Aim of the task >>
What you copy should be the lines from the one with "Given: Click the" through the end of the entries, word for word. Omit the pictures.

(Saved entries)
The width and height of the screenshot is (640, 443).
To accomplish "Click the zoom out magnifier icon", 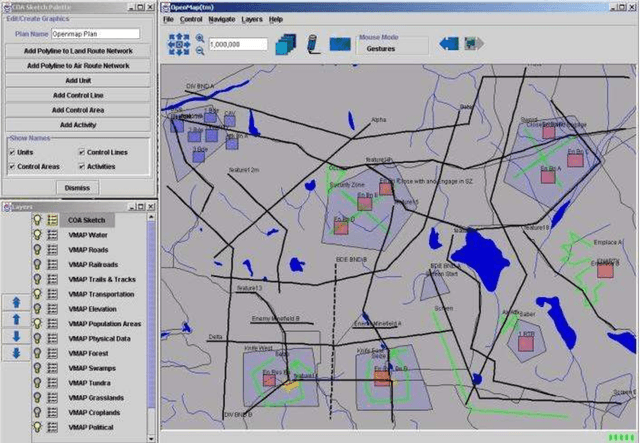I will coord(200,51).
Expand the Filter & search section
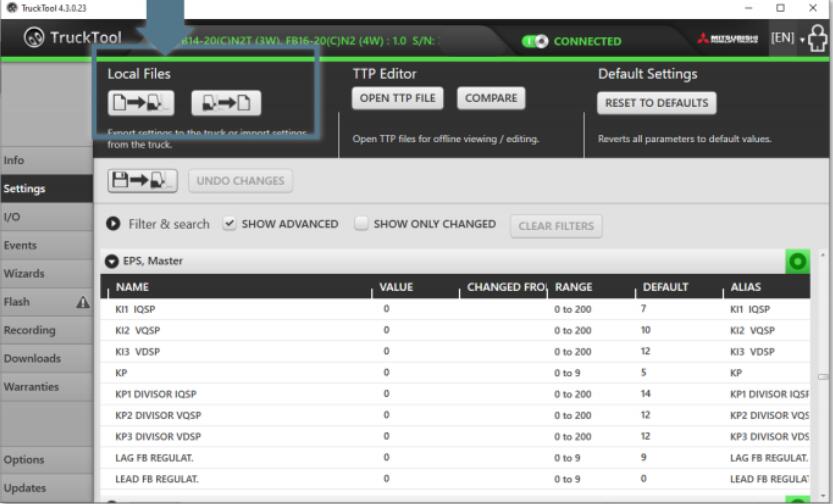 pyautogui.click(x=113, y=224)

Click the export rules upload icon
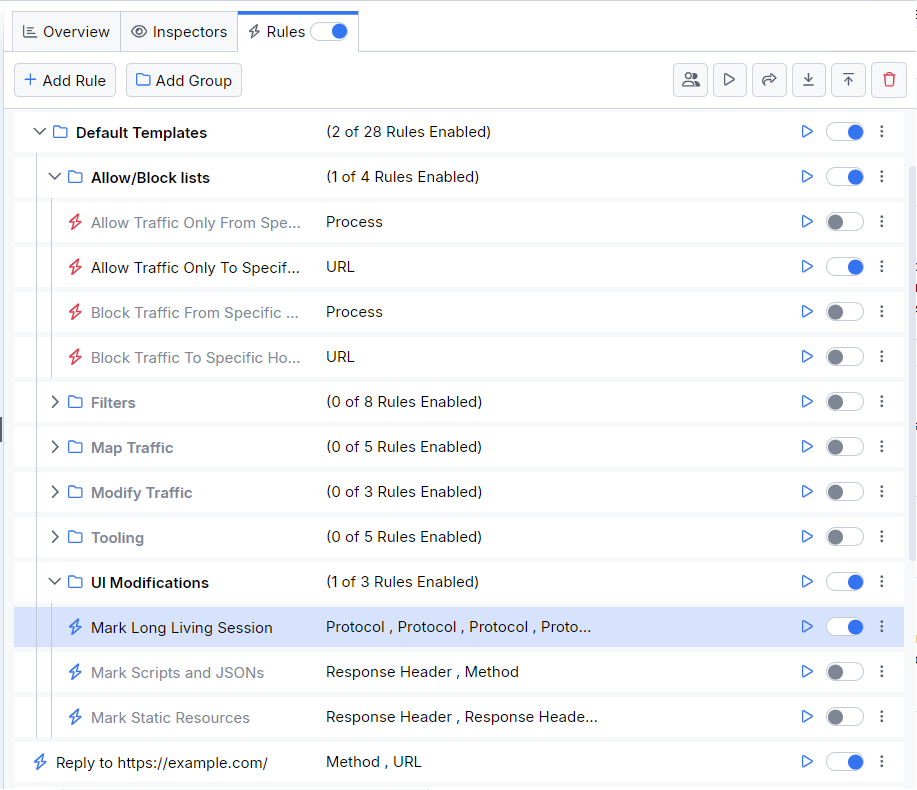click(848, 80)
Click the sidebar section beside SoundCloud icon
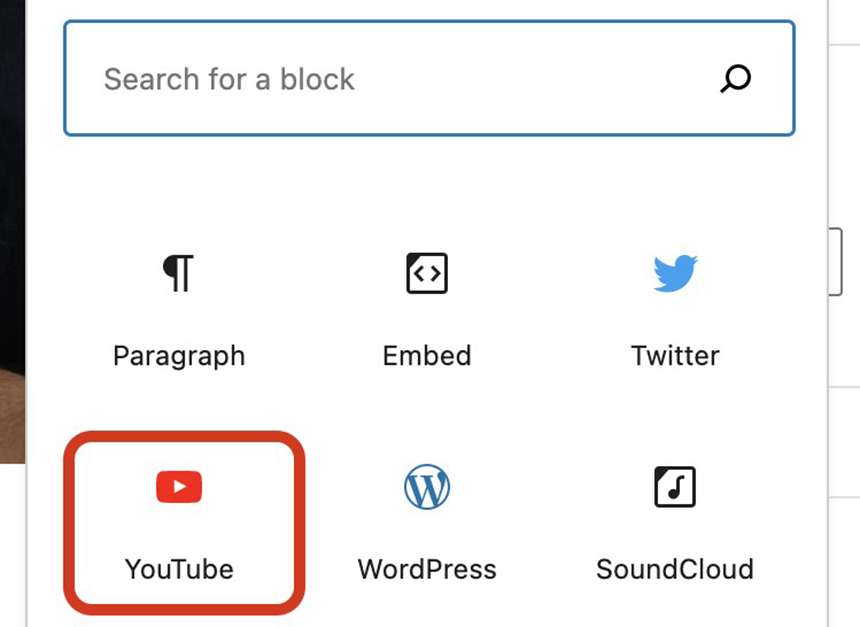Image resolution: width=860 pixels, height=627 pixels. (x=844, y=442)
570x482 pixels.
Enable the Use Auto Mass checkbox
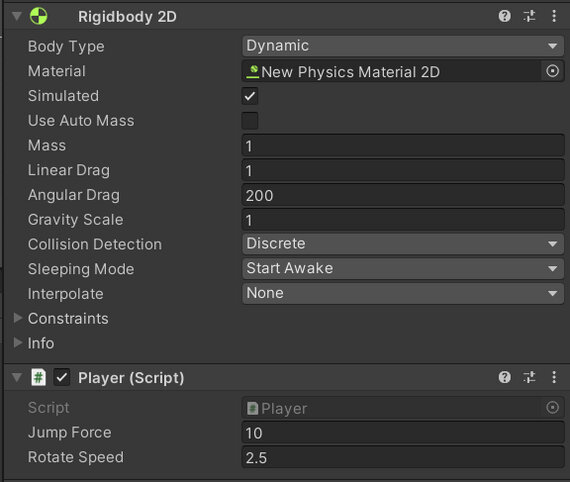coord(250,121)
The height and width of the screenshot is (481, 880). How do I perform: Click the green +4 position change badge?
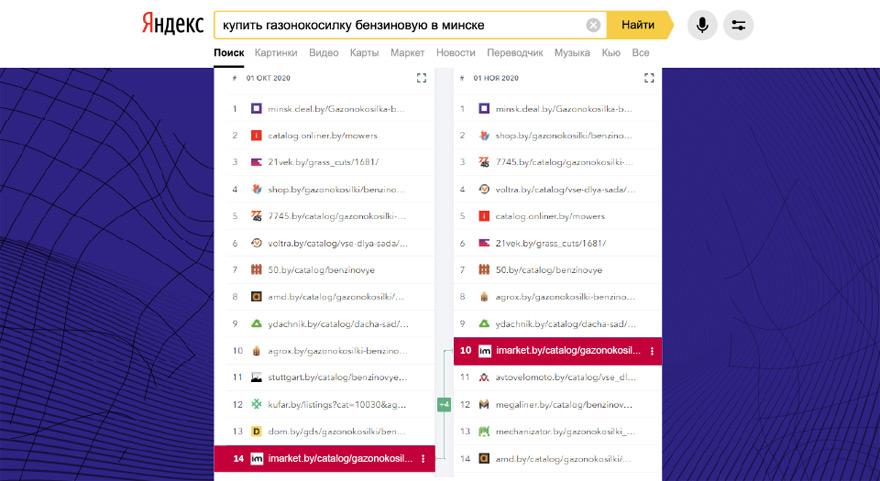pyautogui.click(x=444, y=405)
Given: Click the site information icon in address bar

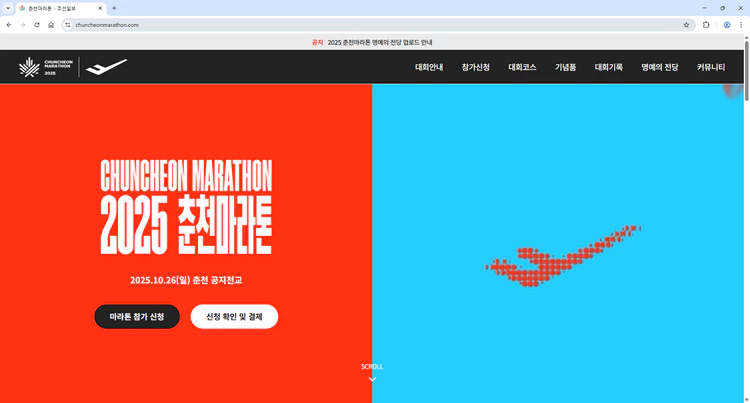Looking at the screenshot, I should 68,24.
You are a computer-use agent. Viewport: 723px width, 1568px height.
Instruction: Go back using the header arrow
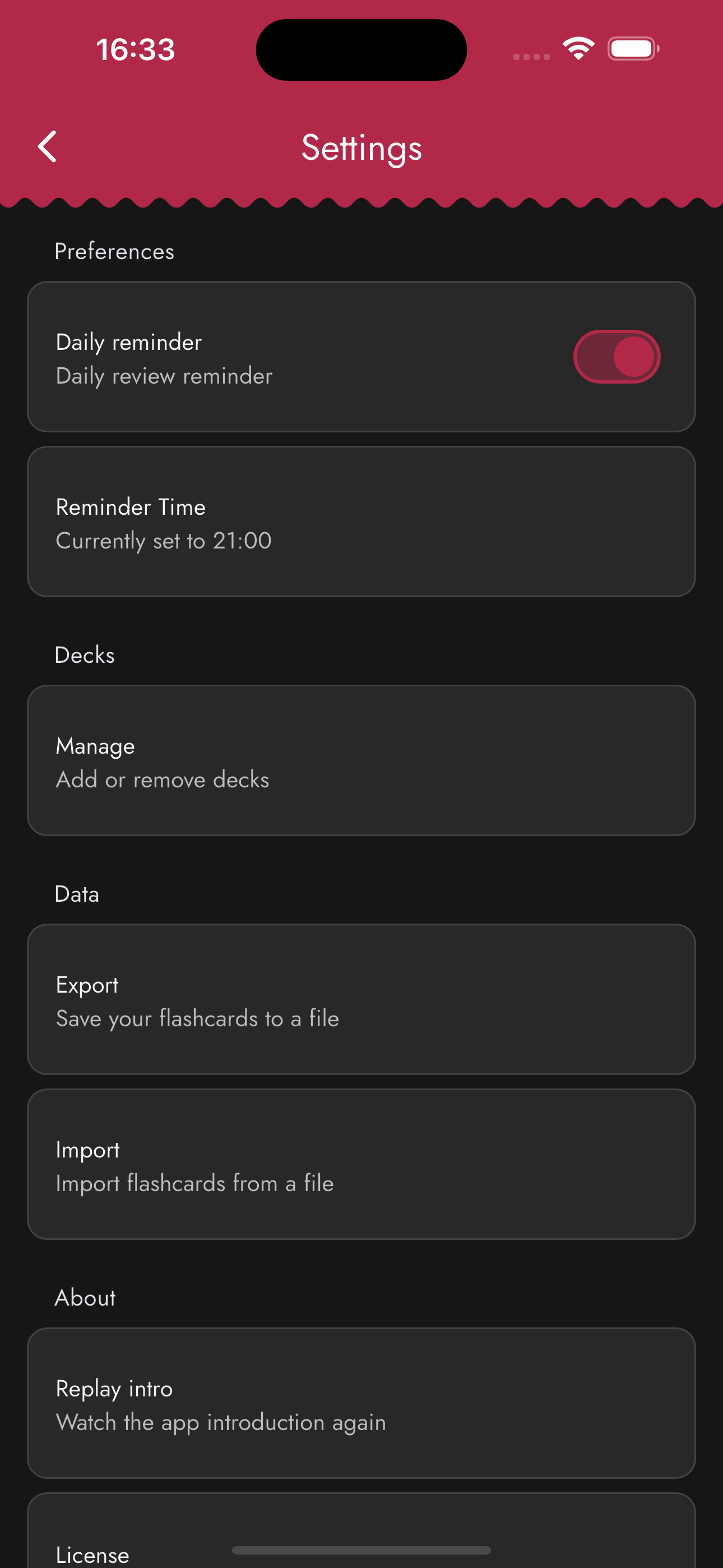47,147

Solution to this exercise >>
Given: Click the site information icon in address bar

Looking at the screenshot, I should 68,24.
You are a computer-use agent. Viewport: 723px width, 1568px height.
Instruction: Go back using the header arrow
47,147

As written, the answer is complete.